EXERCISE AIM: Copy everything from the line containing "The width and" down to the line containing "Where should I click to: Open" in the records below, keeping the requests unchanged, and multiply every coordinate in the answers by 0.6, rounding to whole numbers with halves rounded up. Leave out the pictures.
--------
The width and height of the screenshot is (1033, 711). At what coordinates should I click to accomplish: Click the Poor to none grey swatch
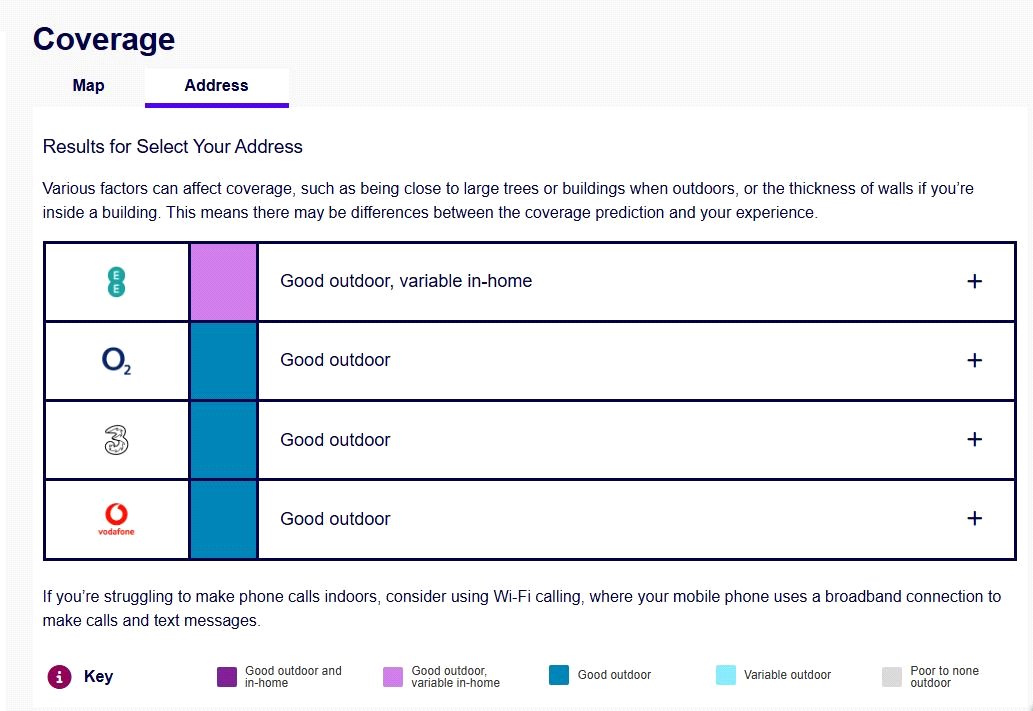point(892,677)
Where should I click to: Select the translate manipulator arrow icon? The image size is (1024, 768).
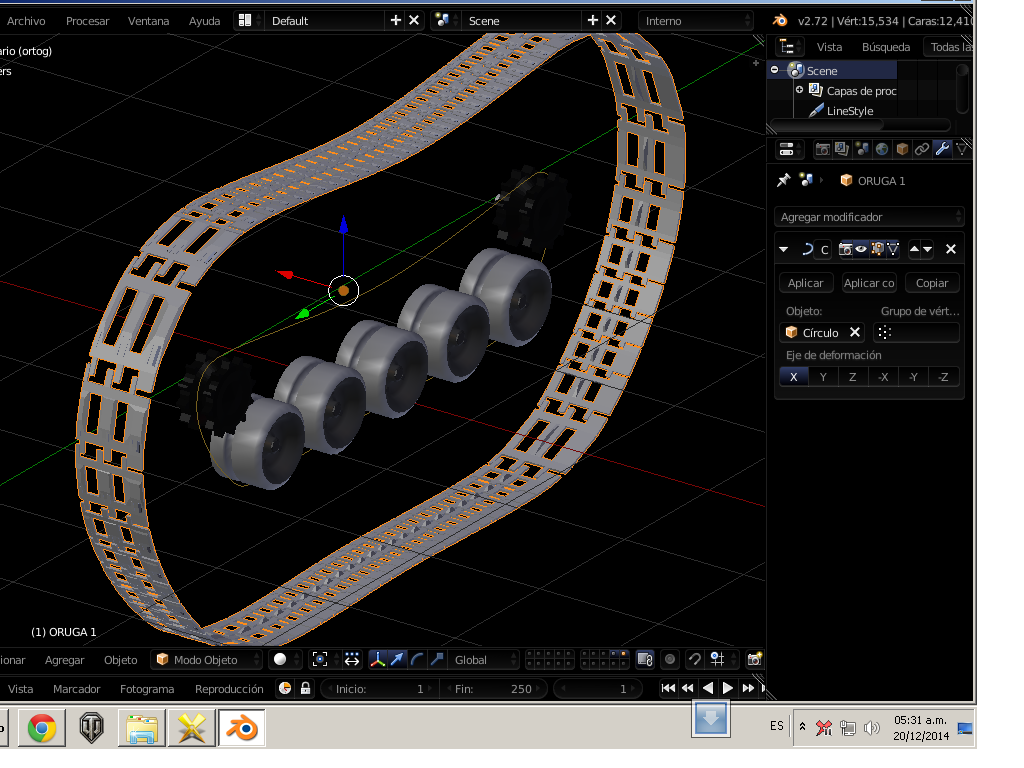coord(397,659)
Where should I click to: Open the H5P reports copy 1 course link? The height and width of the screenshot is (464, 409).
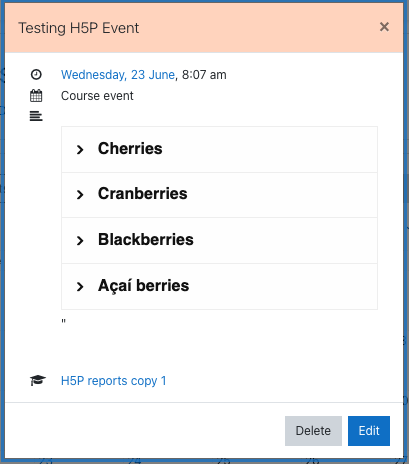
--------
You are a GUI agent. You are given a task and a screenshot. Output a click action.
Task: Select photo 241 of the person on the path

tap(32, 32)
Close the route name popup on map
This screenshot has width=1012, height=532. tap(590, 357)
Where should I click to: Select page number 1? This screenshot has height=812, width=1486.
--------
COMPLETE OUTPUT:
The width and height of the screenshot is (1033, 711). At what coordinates should I click to accomplish: Click the Poor to none grey swatch
point(535,406)
Where should I click to: Select the translate manipulator arrow icon? The image size is (1024, 768).
coord(238,395)
Where should I click to: Open the H5P reports copy 1 course link? The height and width of the screenshot is (464, 409).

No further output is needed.